» **HOW TO COMPLETE THIS TASK**: Find and copy each line in the material below where the string "Mujeres" occurs.
###
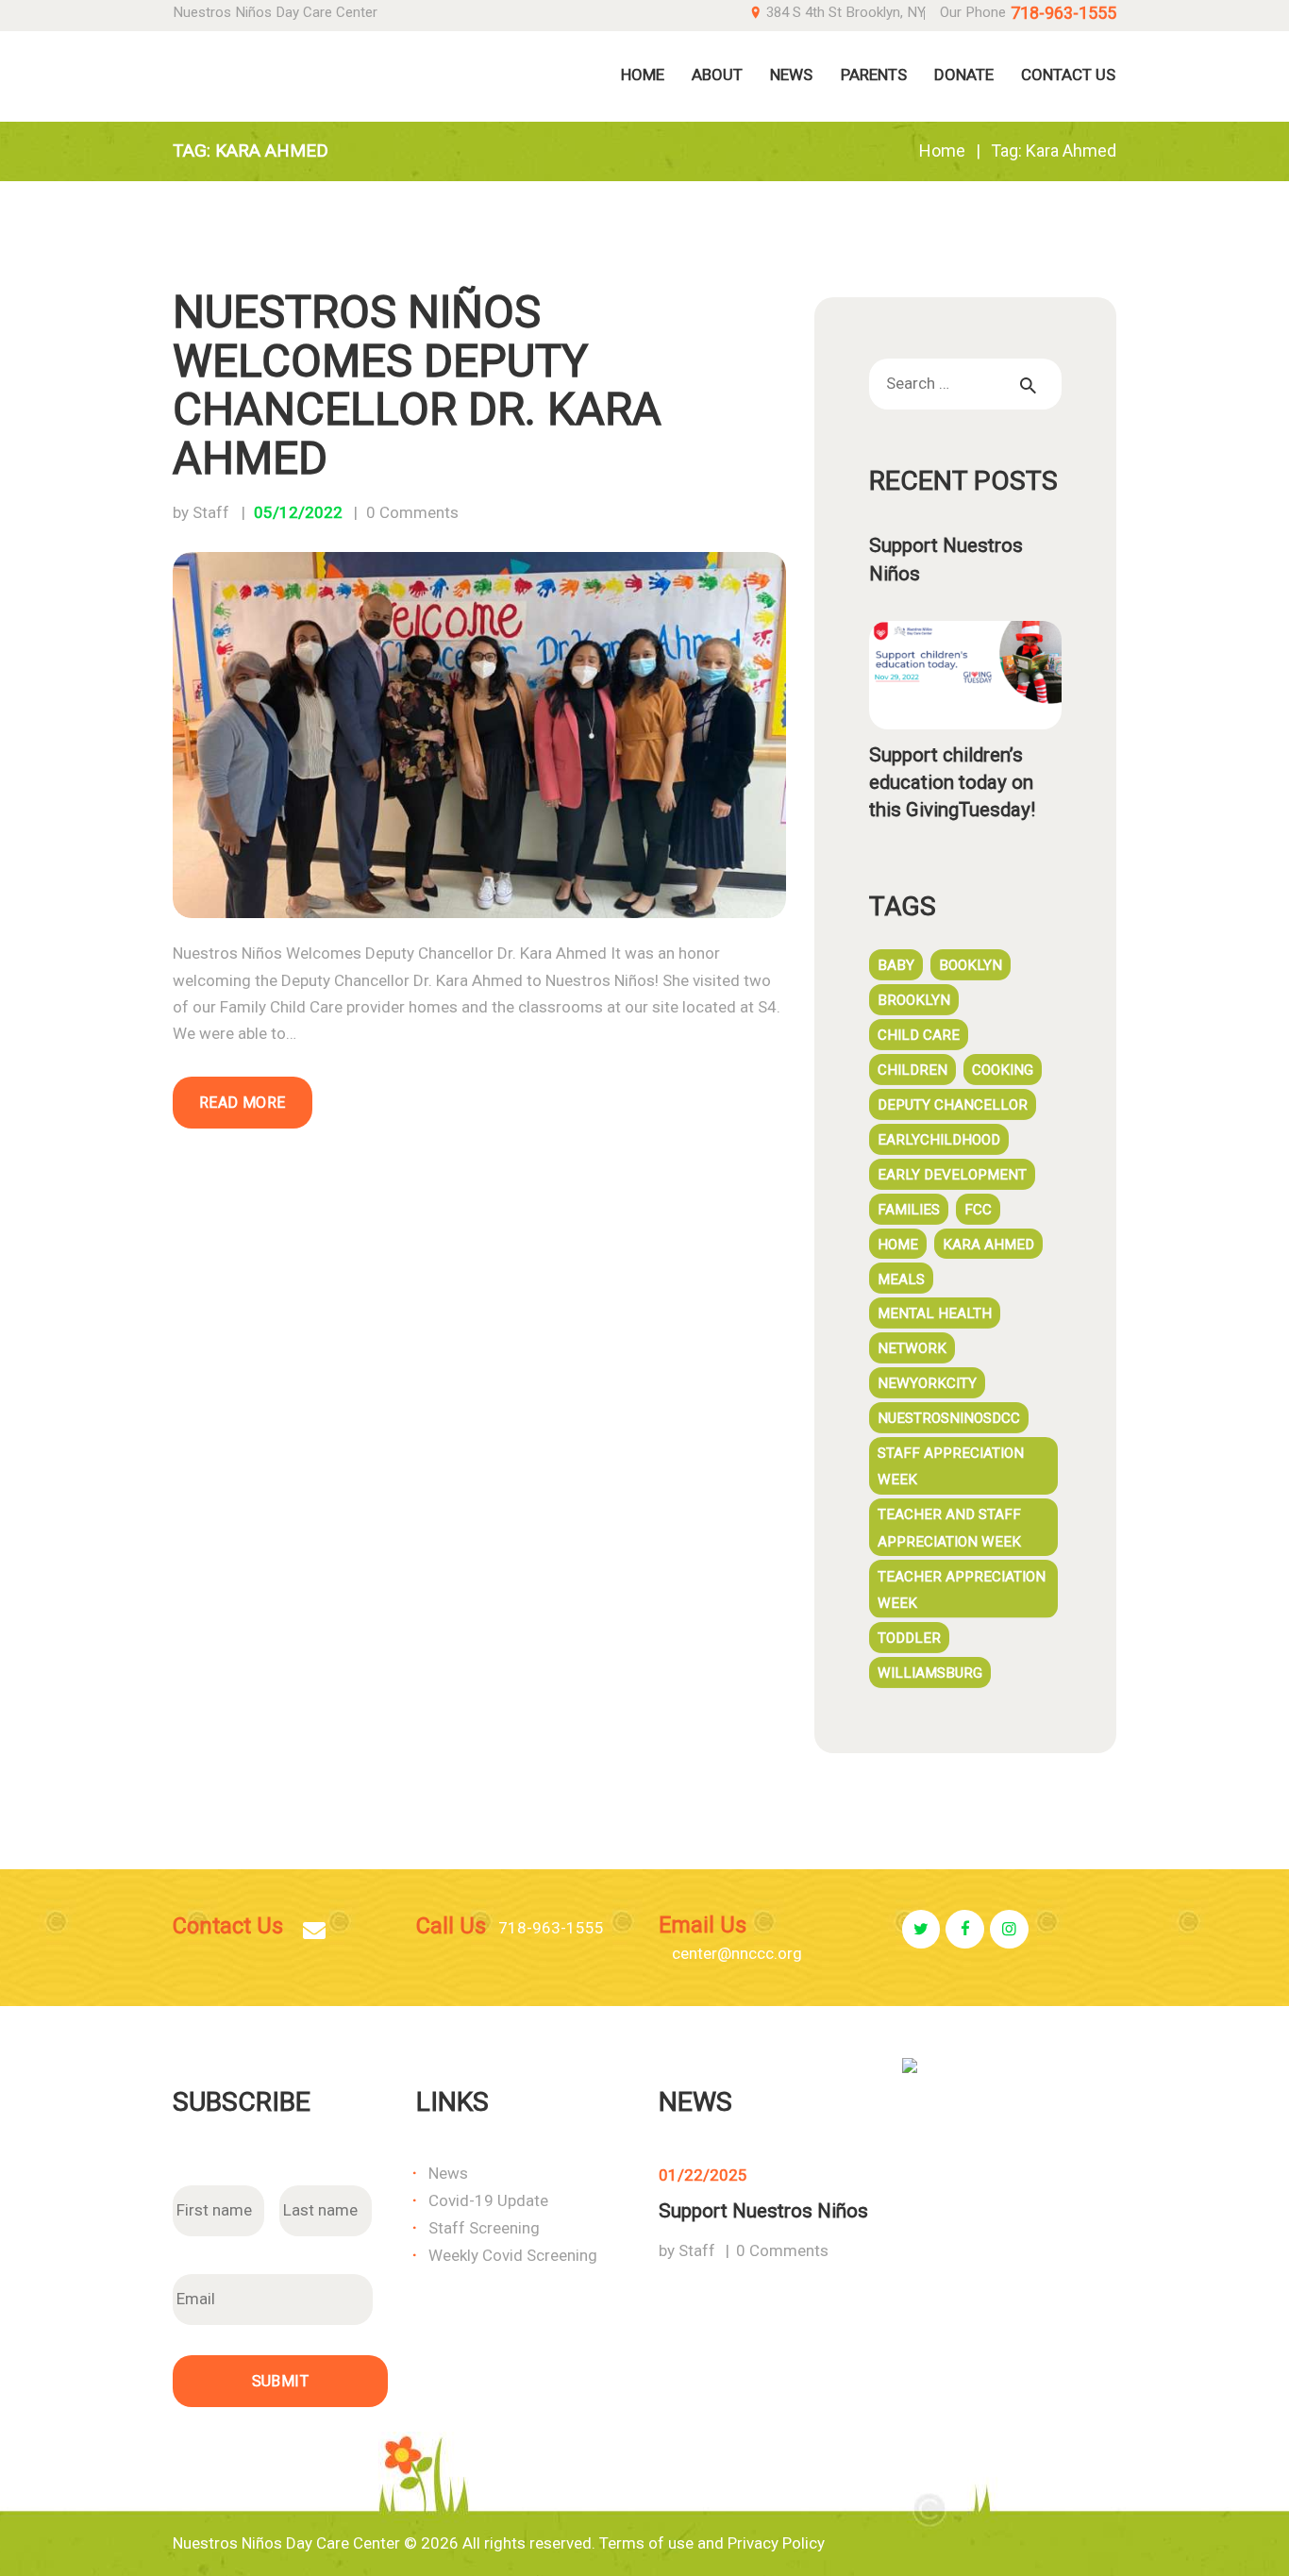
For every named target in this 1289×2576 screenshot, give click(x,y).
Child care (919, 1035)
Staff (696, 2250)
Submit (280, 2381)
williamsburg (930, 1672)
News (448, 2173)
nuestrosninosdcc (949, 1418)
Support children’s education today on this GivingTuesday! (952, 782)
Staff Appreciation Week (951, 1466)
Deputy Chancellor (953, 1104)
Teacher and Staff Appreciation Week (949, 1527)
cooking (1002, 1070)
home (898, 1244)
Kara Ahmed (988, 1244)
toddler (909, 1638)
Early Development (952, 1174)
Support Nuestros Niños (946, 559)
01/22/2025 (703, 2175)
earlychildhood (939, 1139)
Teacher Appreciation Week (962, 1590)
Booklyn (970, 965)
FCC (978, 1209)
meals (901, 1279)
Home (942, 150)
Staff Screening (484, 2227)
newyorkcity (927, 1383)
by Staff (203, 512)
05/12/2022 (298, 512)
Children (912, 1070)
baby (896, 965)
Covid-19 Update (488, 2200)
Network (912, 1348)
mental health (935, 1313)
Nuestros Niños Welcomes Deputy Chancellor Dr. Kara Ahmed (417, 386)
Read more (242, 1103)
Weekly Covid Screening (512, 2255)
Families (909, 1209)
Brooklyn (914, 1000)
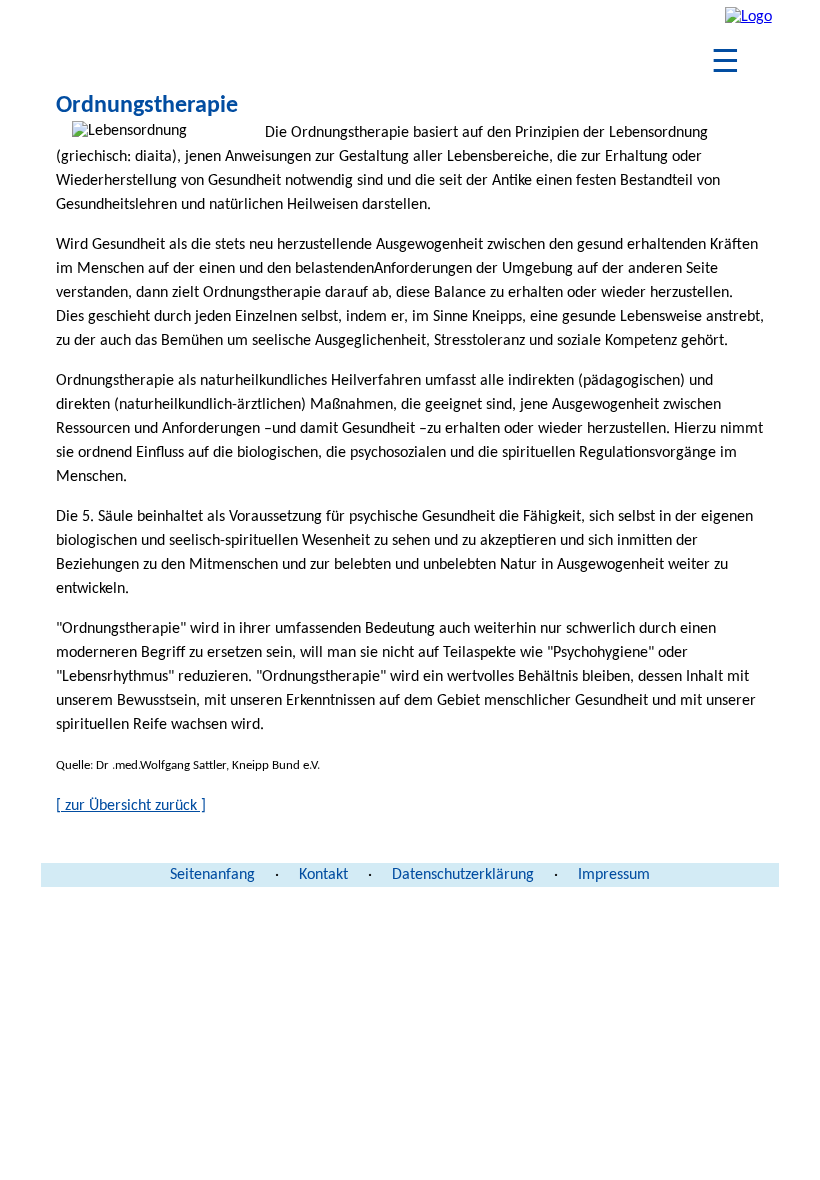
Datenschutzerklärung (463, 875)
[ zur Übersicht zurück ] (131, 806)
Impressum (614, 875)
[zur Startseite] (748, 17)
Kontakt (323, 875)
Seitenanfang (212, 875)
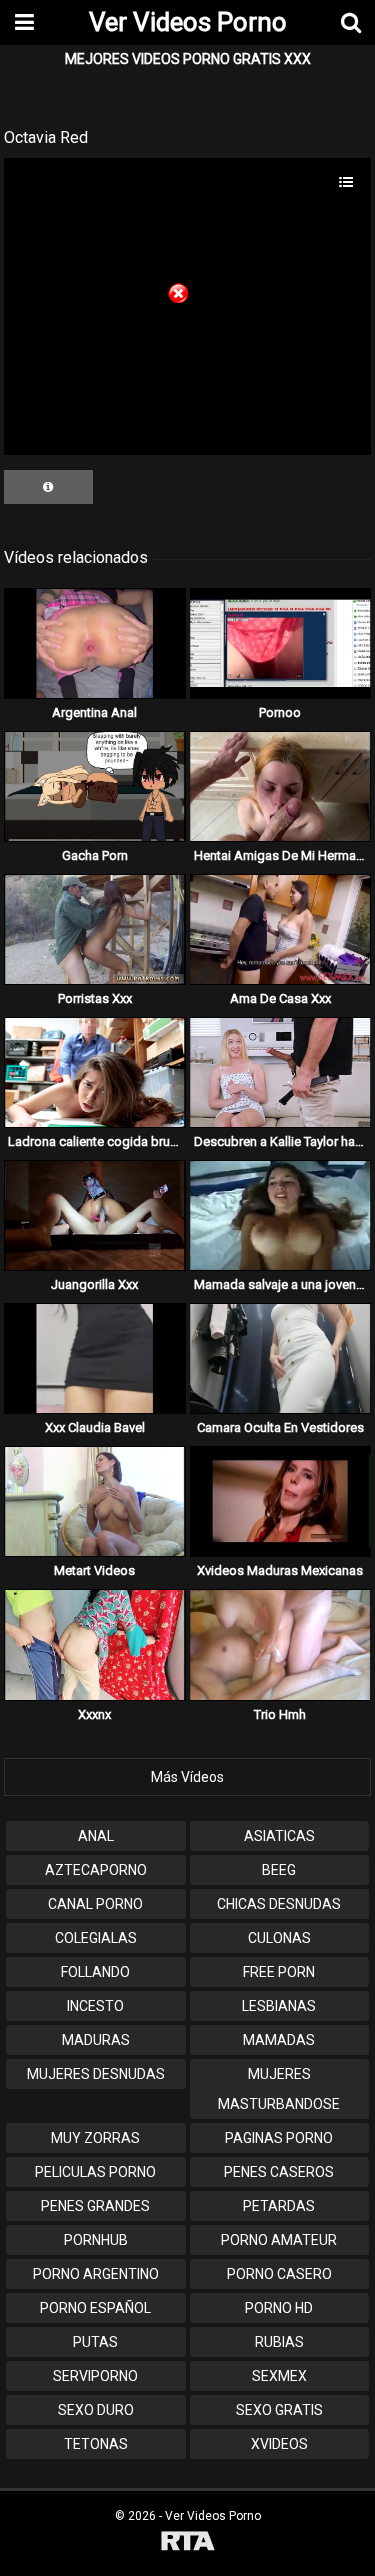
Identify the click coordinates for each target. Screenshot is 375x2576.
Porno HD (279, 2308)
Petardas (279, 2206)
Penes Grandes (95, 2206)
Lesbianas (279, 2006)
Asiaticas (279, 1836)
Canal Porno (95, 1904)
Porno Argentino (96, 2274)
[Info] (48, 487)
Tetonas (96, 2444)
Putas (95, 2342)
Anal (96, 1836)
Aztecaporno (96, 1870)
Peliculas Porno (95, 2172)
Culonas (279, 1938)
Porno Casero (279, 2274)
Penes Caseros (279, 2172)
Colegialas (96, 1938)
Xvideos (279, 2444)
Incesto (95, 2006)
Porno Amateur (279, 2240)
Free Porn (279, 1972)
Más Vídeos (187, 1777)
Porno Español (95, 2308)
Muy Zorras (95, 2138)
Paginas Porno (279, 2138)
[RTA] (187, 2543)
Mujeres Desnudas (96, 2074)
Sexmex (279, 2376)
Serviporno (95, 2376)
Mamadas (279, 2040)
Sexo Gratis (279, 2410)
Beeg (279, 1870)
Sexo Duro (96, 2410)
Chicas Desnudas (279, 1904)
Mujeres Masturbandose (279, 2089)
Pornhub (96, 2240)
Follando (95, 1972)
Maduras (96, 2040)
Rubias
###
» **FINAL ANSWER**:
Mujeres Desnudas (96, 2074)
Mujeres Masturbandose (279, 2089)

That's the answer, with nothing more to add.